As to punctured I have had loads repaired over the years, fine if it's a small hole in the tread. And most tyre shops will take a dim view of you bringing them tyres you have bought elsewhere to be fitted. Many will either charge you through the nose, or just flatly refuse to have anything to do with them. At the end of the day you are driving round on four bits of rubber, each of which only had a contact patch about the size of a credit card. How they perform is pretty damned important. If you ever find yourself in the position where you have to do a real world emergency stop, then having different tyres on each front wheel is very likely to make the car swerve to one side. If someone came to you and said I want you to build me a wooden box, you say "what wood?" They say " just wood, I mean wood is wood innit? " You would no doubt a) think they were pretty stupid, and b) proceed to explain the various different types of wood and their relative merits. Tyres are no different.


----------



## Jonm (16 Jun 2021)

Inspector said:


> Here any tire shop will charge you through the nose to mount tires from a third party





Fergie 307 said:


> Many will either charge you through the nose, or just flatly refuse to have anything to do with them


I thought the same so I went on the Asda website and there is a toggle for “mail Order” and “fully fitted” with about £10 difference in price. For my car I put in the registration number and it gave a large number of different tyre types, prices and when they could be fitted, generally today or tomorrow. Perhaps Asda are using a third party to fit them (Halfords?). It looked like a good place to start a tyre purchase.

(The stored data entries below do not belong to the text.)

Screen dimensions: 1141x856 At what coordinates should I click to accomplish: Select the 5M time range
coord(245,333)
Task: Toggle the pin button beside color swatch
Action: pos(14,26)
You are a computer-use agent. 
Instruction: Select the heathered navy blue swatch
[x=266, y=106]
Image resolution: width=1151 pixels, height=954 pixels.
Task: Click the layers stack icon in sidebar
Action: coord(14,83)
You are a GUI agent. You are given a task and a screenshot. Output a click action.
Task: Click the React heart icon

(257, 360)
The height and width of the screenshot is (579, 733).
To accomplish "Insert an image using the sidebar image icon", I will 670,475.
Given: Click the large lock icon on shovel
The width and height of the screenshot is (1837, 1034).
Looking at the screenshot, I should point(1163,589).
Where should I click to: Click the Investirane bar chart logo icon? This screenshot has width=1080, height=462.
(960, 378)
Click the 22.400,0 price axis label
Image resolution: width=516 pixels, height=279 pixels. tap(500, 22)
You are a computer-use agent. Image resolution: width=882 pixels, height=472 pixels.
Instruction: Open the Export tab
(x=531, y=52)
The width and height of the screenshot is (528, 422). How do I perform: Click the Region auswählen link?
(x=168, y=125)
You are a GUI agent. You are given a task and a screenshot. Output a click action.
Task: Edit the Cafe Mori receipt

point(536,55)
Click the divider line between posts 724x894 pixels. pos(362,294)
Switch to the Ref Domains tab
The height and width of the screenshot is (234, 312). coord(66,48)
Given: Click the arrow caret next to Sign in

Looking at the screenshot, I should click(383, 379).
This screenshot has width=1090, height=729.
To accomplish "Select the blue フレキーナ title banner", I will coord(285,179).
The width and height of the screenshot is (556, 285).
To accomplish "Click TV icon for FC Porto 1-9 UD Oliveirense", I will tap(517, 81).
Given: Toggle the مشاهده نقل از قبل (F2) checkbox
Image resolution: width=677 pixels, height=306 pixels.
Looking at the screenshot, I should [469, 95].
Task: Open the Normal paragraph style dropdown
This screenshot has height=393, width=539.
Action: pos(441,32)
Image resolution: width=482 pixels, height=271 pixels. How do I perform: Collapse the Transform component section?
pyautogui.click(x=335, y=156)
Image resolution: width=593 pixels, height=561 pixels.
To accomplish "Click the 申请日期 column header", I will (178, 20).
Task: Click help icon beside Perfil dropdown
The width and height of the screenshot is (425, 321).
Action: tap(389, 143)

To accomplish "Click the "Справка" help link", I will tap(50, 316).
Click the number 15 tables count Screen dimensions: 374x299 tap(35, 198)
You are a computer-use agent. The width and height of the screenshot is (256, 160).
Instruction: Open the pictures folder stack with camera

Perhaps someone who has used Asda can explain how it works.


----------



## MikeJhn (16 Jun 2021)

Plus one for Black Circle, on the site you can specify from their lists the tyre fitting company local to you and they deliver the tyres too them, after having this done at my local fitters, they gave me their private number and said ring this in the future and we will match any price you get on the internet, so may be worth talking to you local fitter, mind you this was after six new tyres in one year, I live on a flint strewn lane.


----------



## CornishWoodworker (16 Jun 2021)

I never buy cars with low profile tyres as its easier to get rim damage, also normal profiles give an extra bit of suspension.
I always replace in pairs.
Usually buy tyres with a lower dB rating, over longevity.


----------



## flying haggis (16 Jun 2021)

i always use tyre shopper when i need tyres








Cheap Car Tyres Online, FREE Tyre Fitting across the UK | Tyre Shopper


Up to 45% off quality tyres. Tyre Shopper offers a Guaranteed Price Promise to be cheaper than anyone. FREE fitting or low cost mobile fitting across the UK.




www.tyre-shopper.co.uk




buy onlne and then national tyres does the fitting. even ringing national tyres direct ends up dearer!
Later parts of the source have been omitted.